Verification Checklist
- Check 1: The router accepts NETCONF connections on port 830 — verify by successfully running the ncclient connect() and receiving
<rpc-reply>for<get-config>. - Check 2: Read the running configuration via
<get-config>— verify the printed XML contains expected interface and hostname entries. - Check 3: Write a small change with
<edit-config>(hostname) and verify withshow running-config | section hostnameand subsequent<get-config>retrieving the same hostname in XML.
Common Mistakes
| Symptom | Cause | Fix |
|---|---|---|
| ncclient connection times out | Firewall or ACL blocking TCP/830 between controller and Router1 | Ensure TCP port 830 is allowed; test with telnet 10.0.0.1 830 or nc -vz 10.0.0.1 830 |
| Authentication errors from ncclient | Wrong username/password or hostkey verification issues | Confirm local username and password (netconfadmin / Lab@123). For lab, set hostkey_verify=False; for production use verified host keys or certificates |
| get-config returns empty or minimal XML | The device exports only limited YANG modules or filter used incorrectly | Request broader data (no filter) or confirm which YANG modules the device supports. Use YANG Suite or device docs to determine available models |
| edit-config returns an RPC error | Invalid XML payload or wrong YANG namespace | Validate payload against device YANG models. Use <get-config> output to learn expected structure, and test small edits first |
| Changes not persistent after reboot | Changes applied only to running datastore and not written to startup | After successful edit-config, run write memory via CLI or perform NETCONF write to startup if supported; in practice, combine edit-config with persistent storage steps |
Key Takeaways
- NETCONF runs over SSH (default TCP port 830) and provides structured, transactional config operations such as
<get-config>and<edit-config>. This reduces fragile CLI parsing and makes automation more reliable. - ncclient is a Python client library that handles the NETCONF transport and RPC framing; your scripts supply the XML payloads and parse RPC replies.

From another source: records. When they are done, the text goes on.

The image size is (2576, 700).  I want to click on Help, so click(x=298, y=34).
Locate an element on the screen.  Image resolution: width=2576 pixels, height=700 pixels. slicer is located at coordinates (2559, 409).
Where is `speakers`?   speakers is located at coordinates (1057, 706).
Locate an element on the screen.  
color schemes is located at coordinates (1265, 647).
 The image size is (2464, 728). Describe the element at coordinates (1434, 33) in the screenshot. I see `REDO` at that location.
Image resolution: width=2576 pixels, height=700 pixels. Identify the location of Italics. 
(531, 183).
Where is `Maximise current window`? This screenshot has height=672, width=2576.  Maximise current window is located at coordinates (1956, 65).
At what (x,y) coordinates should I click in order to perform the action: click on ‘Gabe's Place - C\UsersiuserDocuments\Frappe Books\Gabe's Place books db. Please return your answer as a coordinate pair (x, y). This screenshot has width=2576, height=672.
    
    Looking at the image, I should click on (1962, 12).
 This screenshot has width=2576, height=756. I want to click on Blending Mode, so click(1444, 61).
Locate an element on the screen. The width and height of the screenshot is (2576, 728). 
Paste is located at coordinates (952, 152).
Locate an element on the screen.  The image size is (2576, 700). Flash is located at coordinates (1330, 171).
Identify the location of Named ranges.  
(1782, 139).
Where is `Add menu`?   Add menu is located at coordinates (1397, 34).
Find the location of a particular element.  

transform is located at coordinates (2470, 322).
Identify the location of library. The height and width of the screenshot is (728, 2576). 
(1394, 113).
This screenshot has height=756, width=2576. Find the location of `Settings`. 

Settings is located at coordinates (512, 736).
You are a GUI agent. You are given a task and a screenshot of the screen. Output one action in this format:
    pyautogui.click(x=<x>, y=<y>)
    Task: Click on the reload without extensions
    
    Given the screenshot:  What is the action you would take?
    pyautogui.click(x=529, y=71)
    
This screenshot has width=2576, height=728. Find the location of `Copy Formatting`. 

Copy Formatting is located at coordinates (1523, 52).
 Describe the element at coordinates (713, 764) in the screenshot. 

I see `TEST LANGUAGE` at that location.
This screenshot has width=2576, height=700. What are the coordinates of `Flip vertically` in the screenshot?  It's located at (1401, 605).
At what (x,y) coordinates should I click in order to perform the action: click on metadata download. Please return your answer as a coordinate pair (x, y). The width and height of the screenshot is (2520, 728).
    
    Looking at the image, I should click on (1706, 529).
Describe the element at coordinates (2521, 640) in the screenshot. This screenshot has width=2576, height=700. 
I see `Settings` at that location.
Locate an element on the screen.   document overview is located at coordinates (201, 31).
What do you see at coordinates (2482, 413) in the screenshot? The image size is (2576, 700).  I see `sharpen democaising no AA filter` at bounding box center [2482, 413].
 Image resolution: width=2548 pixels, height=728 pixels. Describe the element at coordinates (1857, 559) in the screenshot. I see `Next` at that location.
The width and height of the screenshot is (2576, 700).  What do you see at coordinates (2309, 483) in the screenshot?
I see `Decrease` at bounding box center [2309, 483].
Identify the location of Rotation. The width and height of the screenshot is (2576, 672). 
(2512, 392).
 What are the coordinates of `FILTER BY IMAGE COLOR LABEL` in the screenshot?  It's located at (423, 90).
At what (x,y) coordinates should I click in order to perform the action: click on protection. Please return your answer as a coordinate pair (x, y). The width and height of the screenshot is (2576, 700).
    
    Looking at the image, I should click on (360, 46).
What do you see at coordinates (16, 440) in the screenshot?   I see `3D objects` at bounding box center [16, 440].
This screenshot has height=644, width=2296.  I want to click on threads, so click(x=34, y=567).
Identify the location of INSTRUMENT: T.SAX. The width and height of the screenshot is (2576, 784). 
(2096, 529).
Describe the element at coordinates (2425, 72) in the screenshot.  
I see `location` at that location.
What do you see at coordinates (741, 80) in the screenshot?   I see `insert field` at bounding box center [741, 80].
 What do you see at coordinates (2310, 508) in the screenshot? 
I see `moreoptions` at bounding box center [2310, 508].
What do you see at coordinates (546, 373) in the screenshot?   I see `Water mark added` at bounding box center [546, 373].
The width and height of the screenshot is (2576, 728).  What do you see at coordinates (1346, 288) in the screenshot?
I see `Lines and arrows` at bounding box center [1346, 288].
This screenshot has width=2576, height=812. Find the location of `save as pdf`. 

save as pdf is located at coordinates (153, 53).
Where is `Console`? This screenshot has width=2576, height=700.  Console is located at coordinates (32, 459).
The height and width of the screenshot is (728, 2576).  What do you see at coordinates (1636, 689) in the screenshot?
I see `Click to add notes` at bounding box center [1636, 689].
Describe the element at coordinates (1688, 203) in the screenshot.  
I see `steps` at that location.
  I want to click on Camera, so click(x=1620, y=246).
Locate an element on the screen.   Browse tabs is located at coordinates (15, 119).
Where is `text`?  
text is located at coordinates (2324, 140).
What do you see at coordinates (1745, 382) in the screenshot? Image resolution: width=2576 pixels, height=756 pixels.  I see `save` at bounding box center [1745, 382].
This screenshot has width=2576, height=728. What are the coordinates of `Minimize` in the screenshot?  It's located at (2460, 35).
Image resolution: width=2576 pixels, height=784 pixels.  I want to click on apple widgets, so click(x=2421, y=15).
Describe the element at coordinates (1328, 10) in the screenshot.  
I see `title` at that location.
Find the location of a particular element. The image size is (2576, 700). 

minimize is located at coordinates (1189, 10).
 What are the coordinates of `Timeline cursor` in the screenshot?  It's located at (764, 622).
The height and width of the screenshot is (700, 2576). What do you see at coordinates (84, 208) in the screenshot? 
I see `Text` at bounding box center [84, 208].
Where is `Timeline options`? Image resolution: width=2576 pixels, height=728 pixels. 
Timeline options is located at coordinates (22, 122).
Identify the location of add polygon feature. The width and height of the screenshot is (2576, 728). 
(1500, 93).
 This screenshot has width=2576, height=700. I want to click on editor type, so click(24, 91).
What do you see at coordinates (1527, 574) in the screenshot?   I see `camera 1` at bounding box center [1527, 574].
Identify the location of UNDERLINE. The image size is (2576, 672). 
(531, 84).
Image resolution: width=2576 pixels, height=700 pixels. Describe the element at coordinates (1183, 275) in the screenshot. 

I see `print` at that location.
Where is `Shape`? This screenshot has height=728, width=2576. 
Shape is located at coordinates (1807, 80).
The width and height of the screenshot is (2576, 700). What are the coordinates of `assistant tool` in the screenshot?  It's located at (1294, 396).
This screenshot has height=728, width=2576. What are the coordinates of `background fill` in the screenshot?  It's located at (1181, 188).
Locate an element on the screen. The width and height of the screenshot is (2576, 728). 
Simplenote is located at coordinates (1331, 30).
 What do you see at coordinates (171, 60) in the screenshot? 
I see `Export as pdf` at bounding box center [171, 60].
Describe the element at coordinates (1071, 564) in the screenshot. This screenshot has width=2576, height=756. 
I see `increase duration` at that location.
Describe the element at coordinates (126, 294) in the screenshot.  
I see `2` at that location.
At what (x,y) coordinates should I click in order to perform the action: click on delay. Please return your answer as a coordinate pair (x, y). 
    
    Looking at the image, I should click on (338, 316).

- Always manage session security: use SSH host key verification or certificate-based auth in production, and do not leave hostkey_verify disabled.
- Test read operations first (
<get-config>) and validate payloads against device YANG models before performing writes. In production, use staged changes, validation, and rollback strategies to avoid outages.
Warning: In production networks, do not disable host key verification or use plaintext secrets. Use centralized credential stores and certificate-based authentication for NETCONF.